Because you control your own driving, but you do not control many/most aspects of your physcial health. Out of the four factors measured, only one can be mostly considered under one’s control: nicotine usage. The rest, body mass, cholesterol, and blood-pressure all have components that for many are not simply related to lifestyle.
It would be unconscionable to mandate that people who deliberately live a lifestyle designed to keep themselves healthy should be required to pay for the costs associated with other individual’s deliberate neglect of their health and then expect everyone else to pay for their neglect.
Along with that principle, it would be charitable for those who do have better health to contribute something to the health costs of those who, through no fault or neglect of their own, are suffering with poor health and associated costs.

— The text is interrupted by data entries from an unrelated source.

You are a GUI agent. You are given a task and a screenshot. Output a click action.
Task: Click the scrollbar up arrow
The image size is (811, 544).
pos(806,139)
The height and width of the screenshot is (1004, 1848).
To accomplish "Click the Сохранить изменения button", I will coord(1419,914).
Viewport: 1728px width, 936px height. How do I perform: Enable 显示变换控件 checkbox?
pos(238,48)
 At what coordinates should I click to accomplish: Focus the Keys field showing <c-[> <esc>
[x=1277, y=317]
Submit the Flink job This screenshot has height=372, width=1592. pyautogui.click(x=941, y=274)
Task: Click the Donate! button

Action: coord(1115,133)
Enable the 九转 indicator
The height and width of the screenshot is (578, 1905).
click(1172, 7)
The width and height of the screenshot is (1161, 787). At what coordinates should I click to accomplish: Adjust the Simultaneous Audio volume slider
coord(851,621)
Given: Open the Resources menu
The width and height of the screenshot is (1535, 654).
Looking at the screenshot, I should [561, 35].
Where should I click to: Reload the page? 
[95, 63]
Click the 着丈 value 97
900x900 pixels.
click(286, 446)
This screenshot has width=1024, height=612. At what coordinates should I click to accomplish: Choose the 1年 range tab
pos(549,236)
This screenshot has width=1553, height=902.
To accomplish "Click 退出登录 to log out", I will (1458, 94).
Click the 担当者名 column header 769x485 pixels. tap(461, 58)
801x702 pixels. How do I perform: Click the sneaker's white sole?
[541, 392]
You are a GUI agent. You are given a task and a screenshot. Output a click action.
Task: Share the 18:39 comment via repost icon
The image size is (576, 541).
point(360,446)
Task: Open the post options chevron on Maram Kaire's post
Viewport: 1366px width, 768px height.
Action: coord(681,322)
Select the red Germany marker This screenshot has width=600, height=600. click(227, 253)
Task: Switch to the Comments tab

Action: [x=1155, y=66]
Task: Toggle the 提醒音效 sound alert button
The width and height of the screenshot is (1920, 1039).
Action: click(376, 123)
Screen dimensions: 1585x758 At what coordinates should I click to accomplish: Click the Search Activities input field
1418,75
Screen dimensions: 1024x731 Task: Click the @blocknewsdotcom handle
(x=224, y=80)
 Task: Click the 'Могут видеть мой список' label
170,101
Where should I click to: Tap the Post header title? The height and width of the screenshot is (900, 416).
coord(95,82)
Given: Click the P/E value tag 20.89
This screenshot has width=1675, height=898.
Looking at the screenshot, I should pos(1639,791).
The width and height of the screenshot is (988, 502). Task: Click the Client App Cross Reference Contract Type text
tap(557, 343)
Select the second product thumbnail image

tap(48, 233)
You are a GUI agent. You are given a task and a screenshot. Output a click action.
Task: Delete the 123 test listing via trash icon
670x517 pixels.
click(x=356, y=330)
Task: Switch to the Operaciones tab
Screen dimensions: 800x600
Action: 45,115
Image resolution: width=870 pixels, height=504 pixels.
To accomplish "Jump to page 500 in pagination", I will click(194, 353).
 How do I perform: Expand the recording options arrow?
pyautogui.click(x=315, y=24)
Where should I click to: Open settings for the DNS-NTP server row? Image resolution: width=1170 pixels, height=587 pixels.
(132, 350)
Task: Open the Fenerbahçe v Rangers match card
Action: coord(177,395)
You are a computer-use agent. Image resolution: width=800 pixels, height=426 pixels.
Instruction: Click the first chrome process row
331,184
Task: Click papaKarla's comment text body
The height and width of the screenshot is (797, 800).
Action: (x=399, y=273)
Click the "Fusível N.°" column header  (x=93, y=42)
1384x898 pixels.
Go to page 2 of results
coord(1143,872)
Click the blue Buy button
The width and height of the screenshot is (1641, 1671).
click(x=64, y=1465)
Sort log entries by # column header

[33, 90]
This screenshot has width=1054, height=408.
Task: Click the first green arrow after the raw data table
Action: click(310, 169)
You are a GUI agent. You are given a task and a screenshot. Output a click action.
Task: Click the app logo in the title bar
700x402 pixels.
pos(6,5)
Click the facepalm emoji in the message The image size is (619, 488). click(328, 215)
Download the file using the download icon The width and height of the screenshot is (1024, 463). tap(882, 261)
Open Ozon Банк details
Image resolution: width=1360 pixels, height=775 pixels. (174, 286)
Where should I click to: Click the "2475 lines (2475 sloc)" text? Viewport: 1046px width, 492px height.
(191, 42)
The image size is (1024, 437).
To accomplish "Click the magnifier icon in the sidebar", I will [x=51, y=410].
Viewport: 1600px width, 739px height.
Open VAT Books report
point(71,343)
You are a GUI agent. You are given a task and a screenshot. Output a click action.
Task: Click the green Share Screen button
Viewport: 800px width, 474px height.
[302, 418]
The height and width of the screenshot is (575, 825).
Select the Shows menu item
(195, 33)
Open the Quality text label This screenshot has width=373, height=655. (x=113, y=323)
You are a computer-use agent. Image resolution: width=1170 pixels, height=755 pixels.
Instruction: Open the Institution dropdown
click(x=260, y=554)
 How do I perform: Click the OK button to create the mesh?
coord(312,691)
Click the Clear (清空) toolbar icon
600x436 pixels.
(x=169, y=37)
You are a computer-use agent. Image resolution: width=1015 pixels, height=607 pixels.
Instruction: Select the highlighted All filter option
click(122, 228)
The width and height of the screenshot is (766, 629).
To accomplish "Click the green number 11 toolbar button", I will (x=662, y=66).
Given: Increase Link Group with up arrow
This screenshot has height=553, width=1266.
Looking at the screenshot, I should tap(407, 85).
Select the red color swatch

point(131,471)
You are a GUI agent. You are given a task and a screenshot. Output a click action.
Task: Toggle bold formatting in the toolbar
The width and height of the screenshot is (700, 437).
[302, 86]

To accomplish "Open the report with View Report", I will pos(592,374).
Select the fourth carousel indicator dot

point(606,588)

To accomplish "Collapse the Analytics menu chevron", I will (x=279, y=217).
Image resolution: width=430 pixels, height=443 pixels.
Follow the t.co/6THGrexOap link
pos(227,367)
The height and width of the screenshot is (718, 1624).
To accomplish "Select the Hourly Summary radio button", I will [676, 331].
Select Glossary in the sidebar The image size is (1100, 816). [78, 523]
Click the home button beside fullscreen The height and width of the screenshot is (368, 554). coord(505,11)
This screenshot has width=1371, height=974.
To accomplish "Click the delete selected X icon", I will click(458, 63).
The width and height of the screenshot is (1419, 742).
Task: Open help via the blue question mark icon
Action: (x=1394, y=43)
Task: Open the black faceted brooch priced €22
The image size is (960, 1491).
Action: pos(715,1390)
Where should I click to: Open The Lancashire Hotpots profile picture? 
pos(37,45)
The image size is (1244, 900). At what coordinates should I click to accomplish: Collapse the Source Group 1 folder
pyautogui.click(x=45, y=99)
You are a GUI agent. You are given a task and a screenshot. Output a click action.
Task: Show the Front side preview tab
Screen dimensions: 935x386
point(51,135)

Spreading that particular kind of health cost is good, but not the cost of those who deliberately neglect their health.
That said, and to be fair, there should be a more concerted effort to educate people who must purchase health insurance on healthy lifestyle methods to keep themselves healthy. And once the most appropriate lifestyle education is promoted, then premium discounts are appropriate and should be obligatory for the benefit of all who choose to live a better healthy lifestyle.
To promote and implement a plan that does not take all this into consideration and is fair to those who choose a better lifestyle and work to achieve it would be something like socialism, which is always degrading in a number of specific ways to society in the long run.
There are several factors that make universal health care almost unworkable. The most important is that health care resources are inadequate to handle the grand scope of the whole job. And most health care modalities (due to commercial interest) do not use the most effective means to achieving individual health. Especially, the overuse of medical drugs when doing so is usually unnecessary, according to many doctors. Perhaps the most important reason is that healthy people choose lifestyle and healing modes that are not profitable for the health industry generally.